* **To do**:
Pick up the email about the muon lifetime result after its last sentence and continue writing it.

— BEGIN Source text —

Re: mu+ results

[Frederick Gray <Frederick.Gray@pomona.edu>]

Hi, Peter,

In the heat of the moment yesterday, it seems that I forgot to remove  
my own secret offset!  Our agreement with the PDG turns out to be  
perfect.

I begin with the result from p. 28 of my analysis report:

   lambda = 454.755 ± 0.0249 (stat.) ± 0.0131(syst.) kHz

My secret "offset" was multiplication by (1 + delta).  In my report,  
I identified delta as ~O(10^-4).  In fact, delta = 10^-4 precisely:  
there were a lot of not-very-creative offsets used in this  
experiment.    Therefore, when I remove my offset by dividing by  
1.0001, leaving only the blinded clock frequency, I obtain

   lambda = 454.709 ± 0.0249 (stat.) ± 0.0131(syst.) kHz

When I also remove the clock blinding by multiplying by (100.1/100),  
then I obtain

   lambda = 455.164 ± 0.0249 (stat.) ± 0.0131(syst.) kHz

The PDG value for the muon lifetime is  2.19703 ± 0.00004  
microseconds, corresponding to 455.1599 ± 0.0083 kHz decay rate.

— END Source text —
— BEGIN Dataset excerpt —

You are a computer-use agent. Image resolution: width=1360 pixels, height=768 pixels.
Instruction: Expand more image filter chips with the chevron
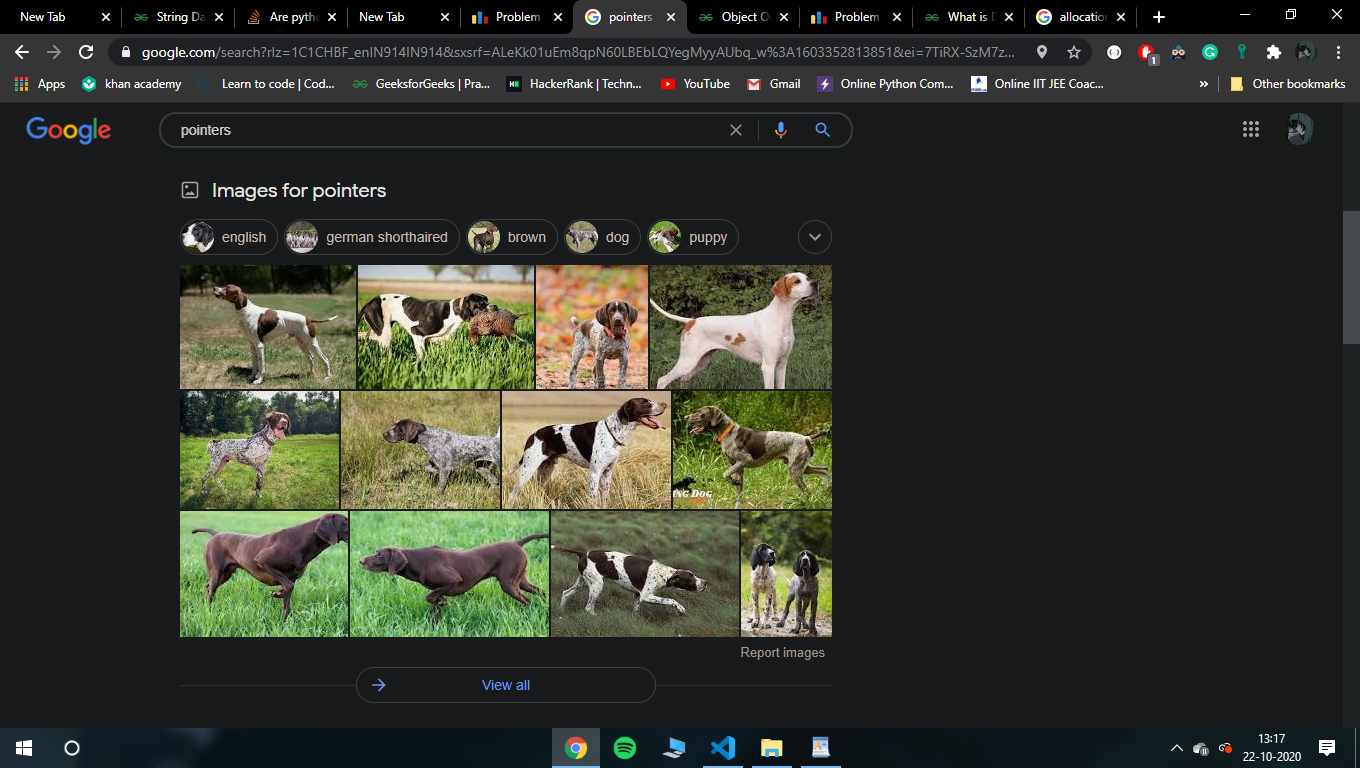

— END Dataset excerpt —

* **The result**:
Therefore, the difference between our result and the PDG is 0.004 ±  
0.029 kHz, or 0.14 sigma.

-- Fred

----------------------------------------------------------------------
Frederick Gray, Visiting Assistant Professor
Department of Physics and Astronomy, Pomona College, Claremont, CA, USA
Frederick.Gray@pomona.edu / phone: 909-607-9795 / fax: 909-621-8463
----------------------------------------------------------------------



On Oct 9, 2006, at 3:31 PM, Peter Kammel wrote:

> Dear Fred,
>
> Could you send me a few lines about the mu+ lifetime
> unblind (your secret offset) and I will include
> this in the results spreadsheet, which I will
> send to the collaboration tomorrow.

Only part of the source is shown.